Le patrimoine culturel au fondement de l’identité nationale

Les représentants de ces grandes institutions étaient pourtant absents de la conférence du Caire à laquelle ils avaient été conviés par Zahi Hawass. Une absence qui s’explique probablement par leur crainte de voir ces objets quitter leurs institutions muséales. Cette crainte, basée sur ce que l’on peut appeler un « manque de confiance » envers les musées africains, lèse les pays souhaitant voir revenir leurs trésors. Toutes les demandes de restitution sont basées sur une même motivation : retrouver un pan de l’histoire du pays, consolider l’identité nationale autour d’un patrimoine commun. Un leitmotiv qui ne fait pas l’unanimité. Les Soudanais, par exemple, « considèrent que c’est une chance de faire découvrir leurs trésors de l’antiquité », explique Michel Baud, responsable de la section Nil-Soudan, commissaire de l’exposition Méroë. Le Soudan a d’ailleurs proposé au musée du Louvre de « partager les découvertes faites sur le site de Méroë. » Une initiative qui vise à effectuer des prêts sur plusieurs années pour permettre la restauration des objets trouvés sur le site soudanais. Une réelle volonté de placer son patrimoine culturel entre de « bonnes mains » et de le présenter au public occidental.

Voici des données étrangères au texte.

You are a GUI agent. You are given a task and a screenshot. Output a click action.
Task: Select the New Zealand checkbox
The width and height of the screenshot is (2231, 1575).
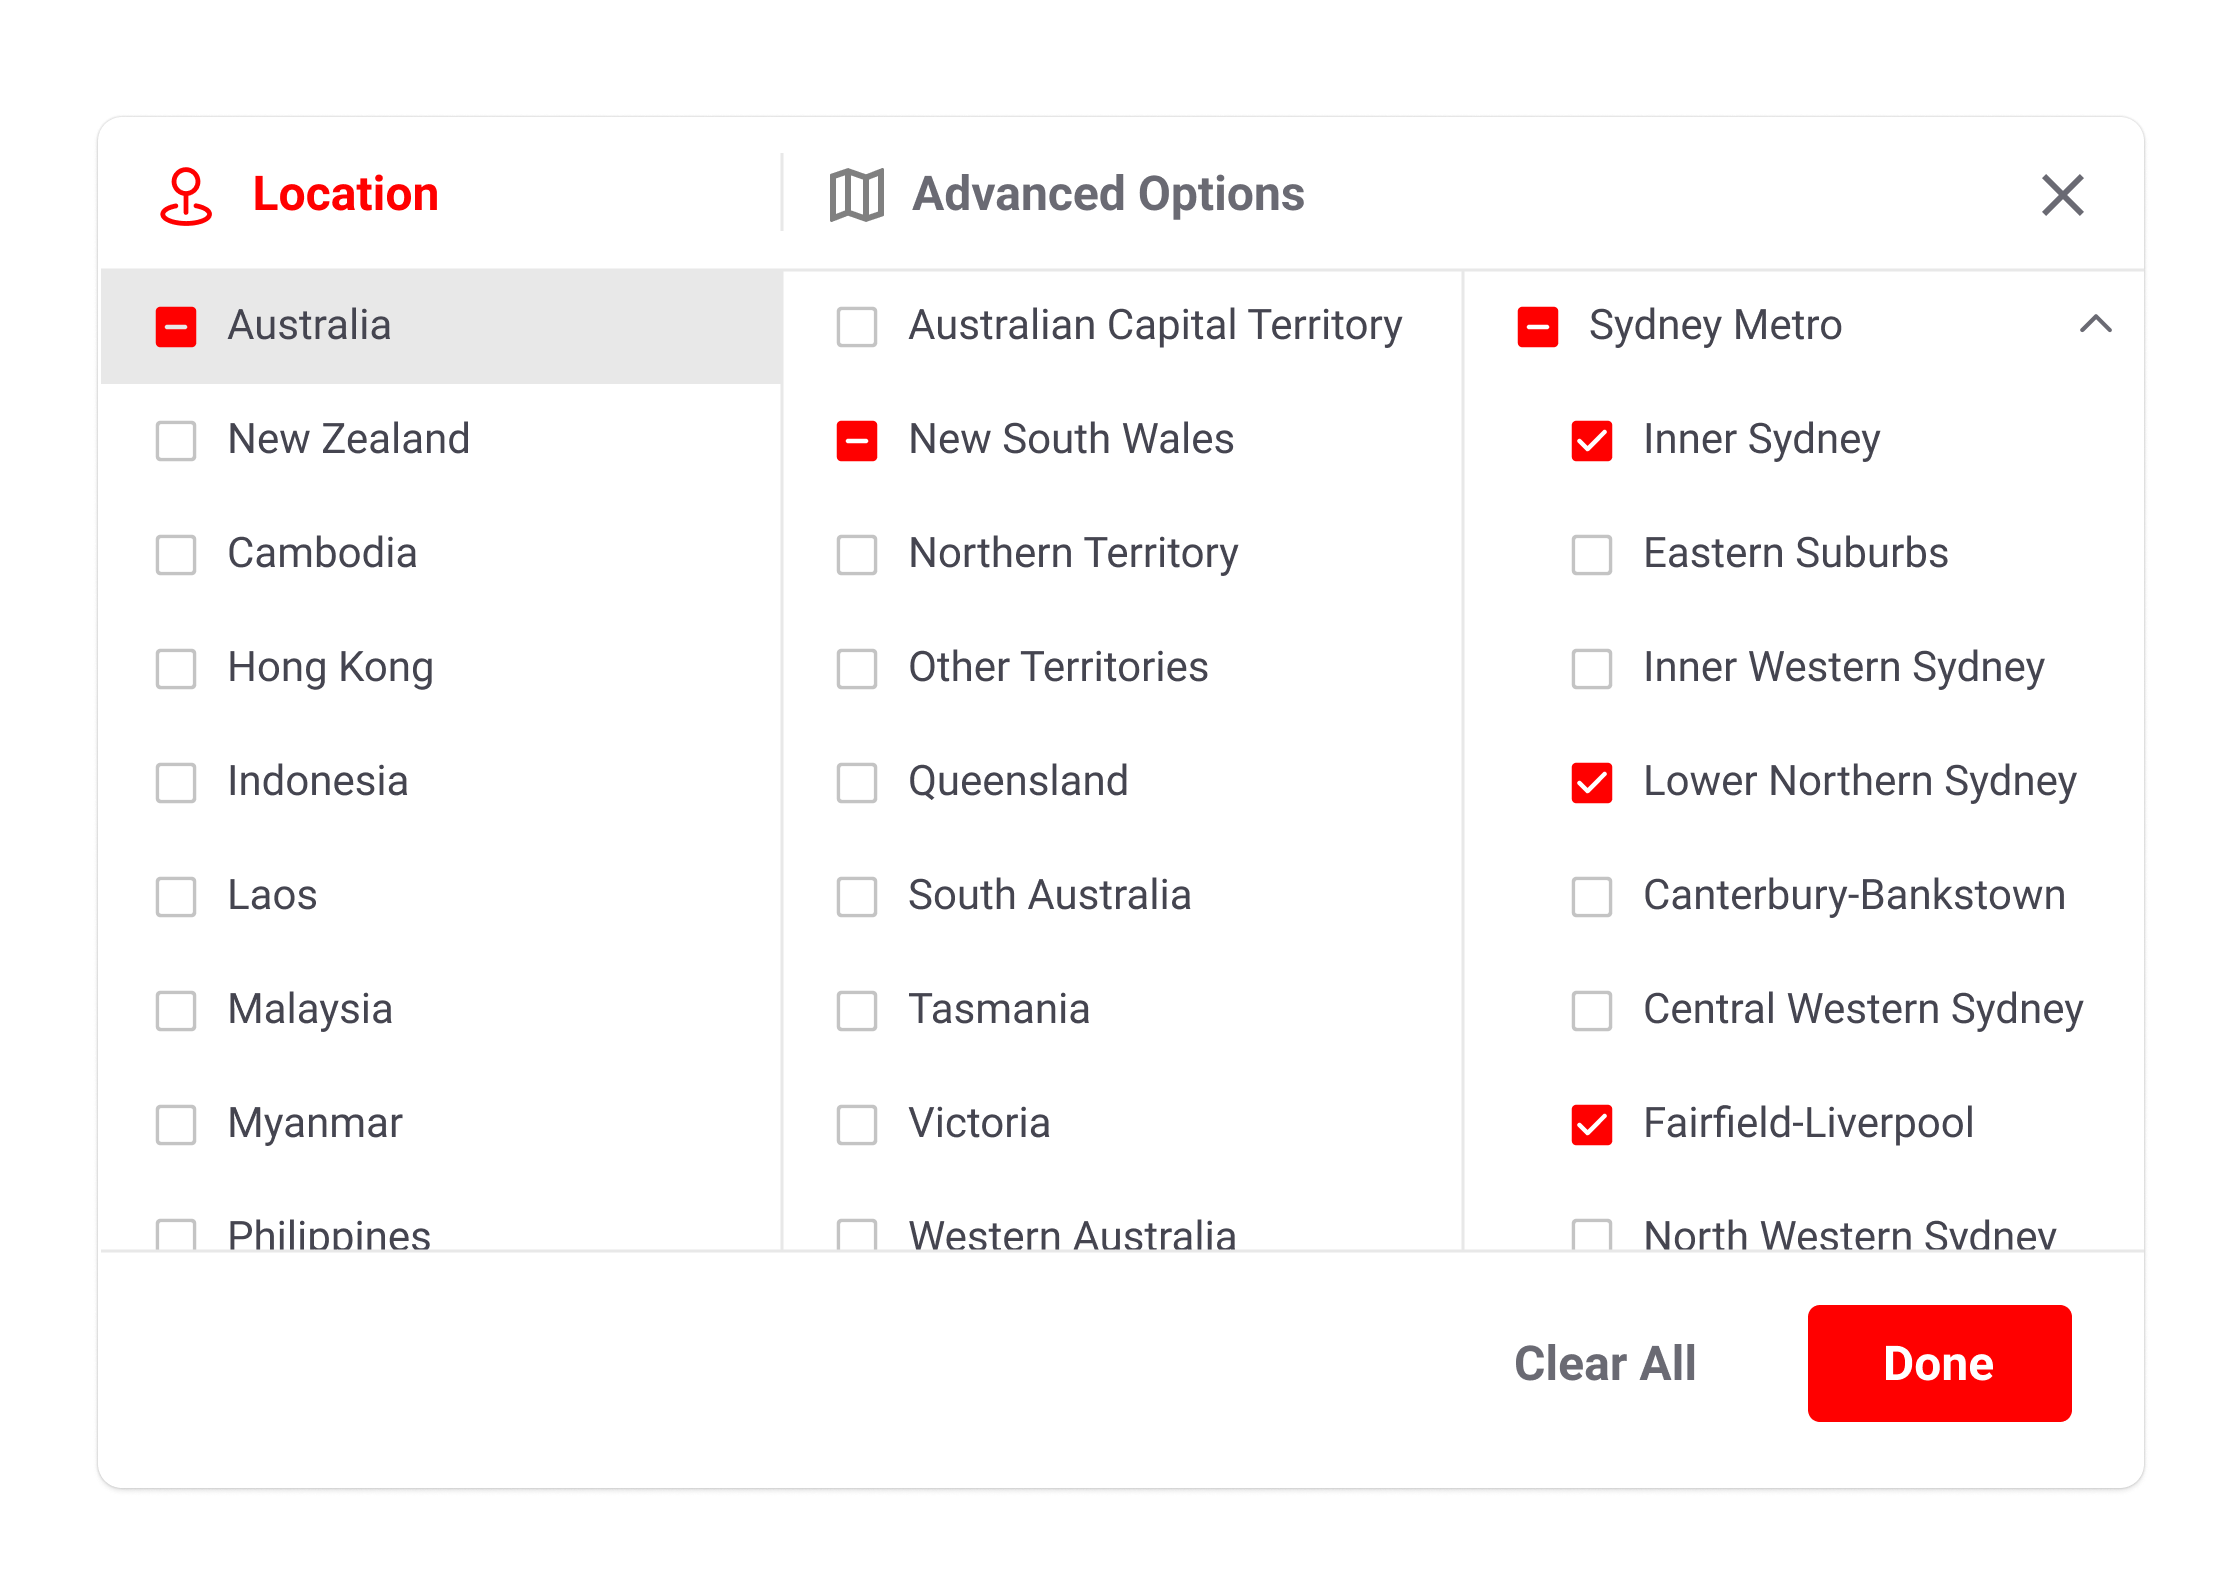coord(176,441)
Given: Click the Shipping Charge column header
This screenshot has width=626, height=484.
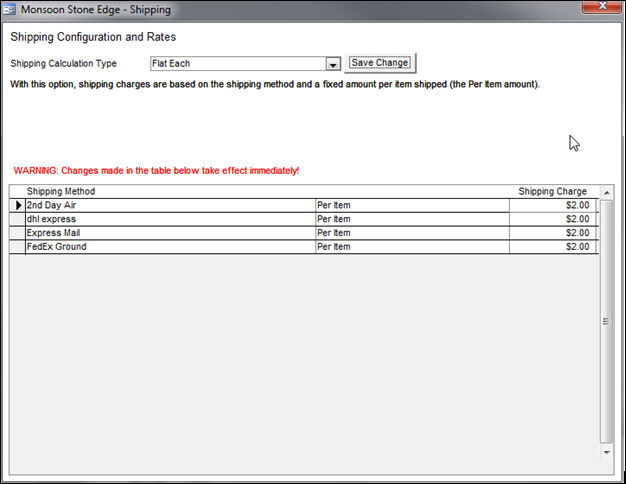Looking at the screenshot, I should [x=552, y=191].
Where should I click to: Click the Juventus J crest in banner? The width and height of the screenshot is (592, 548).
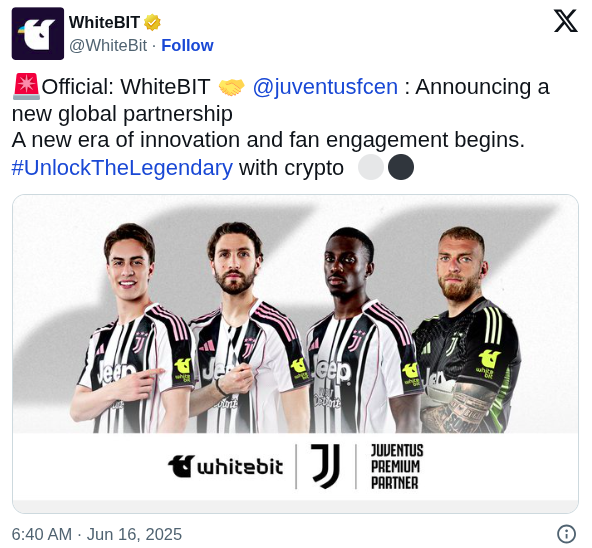[x=326, y=466]
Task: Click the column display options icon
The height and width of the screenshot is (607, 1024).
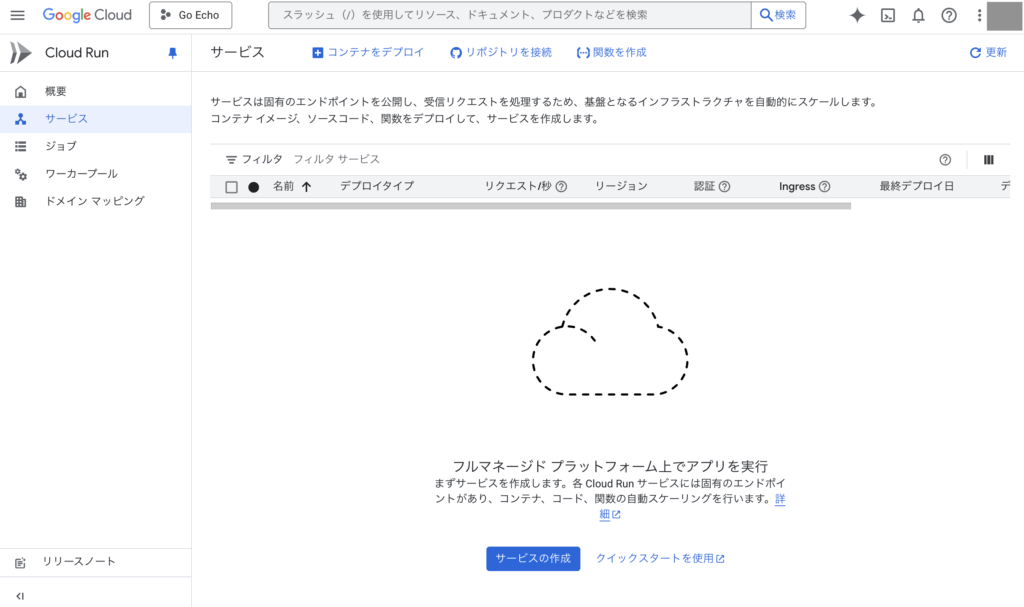Action: 989,160
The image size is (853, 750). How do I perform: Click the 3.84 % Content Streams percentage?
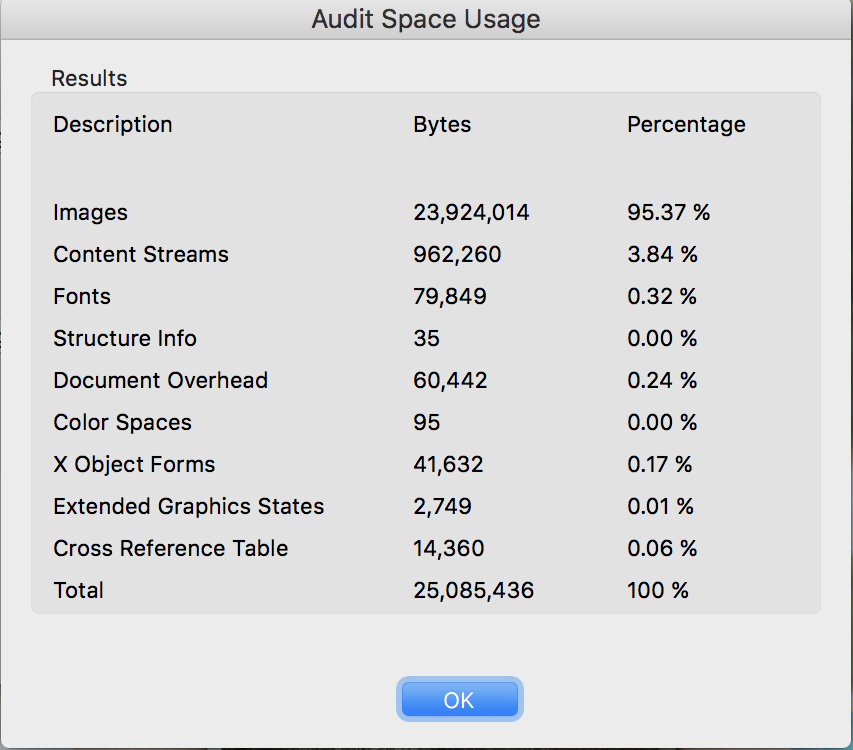tap(662, 255)
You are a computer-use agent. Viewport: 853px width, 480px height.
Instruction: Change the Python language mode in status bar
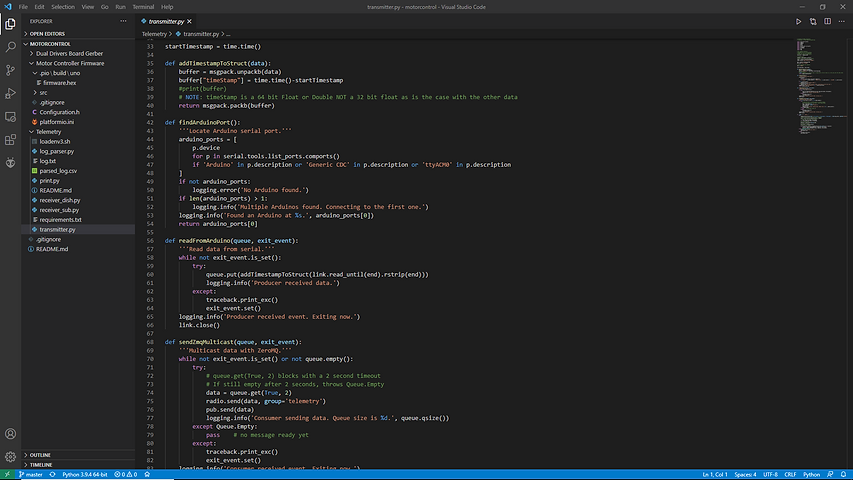tap(812, 474)
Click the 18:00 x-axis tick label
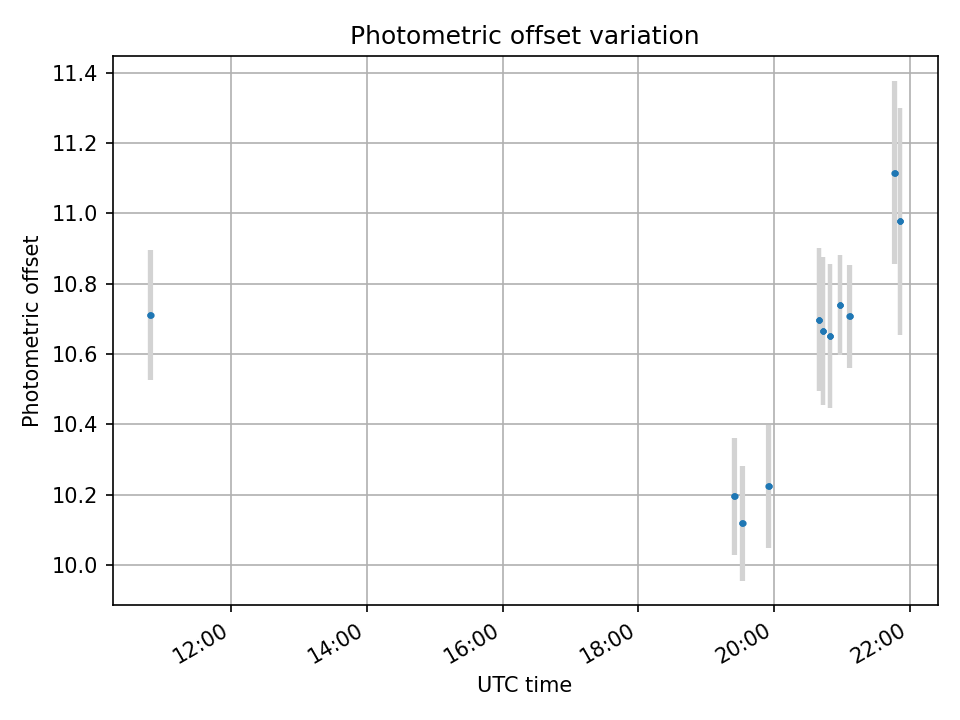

Les demandes de restitution ont, de tout temps, été complexes et n’ont souvent donné aucun résultat. Quelques unes ont cependant abouti, après de longues négociations, il va sans dire. En 1991, l’ex-président français Jacques Chirac s’était vu offrir un magnifique bélier à l’origine inconnue par le personnel de l’Elysée. L’archéologue Jean Polet avait reconnu l’objet. Il l’avait vu quelques années plus tôt sur le site archéologique de Thial au Mali, totalement pillé par les villageois eux-mêmes, y voyant une chance inespérée de gagner de l’argent. « CHIRAC rend-nous ton mouton ! » avait alors lancé une campagne de presse au Mali. Le bélier trône aujourd’hui au musée de Bamako, et ce depuis janvier 1998. Un second exemple, peut être plus représentatif est celui, marquant, de celle que l’on a appelé la Vénus Hottentote. Sauvagement arrachée à sa terre natale, l’Afrique du Sud, Saartjie Baartman a fait le tour de l’Europe, traitée et exhibée comme une bête de foire, puis prostituée de force. Après sa mort, ses ossements ont été conservés au musée de l’Homme à Paris. Ce n’est qu’en 1994 que son pays d’origine a réclamé la dépouille de la jeune femme. Un pays, tout juste né des urnes, qui avait besoin de se réapproprier une pièce de son passé pour se reconstruire et ériger un sentiment identitaire commun puissant.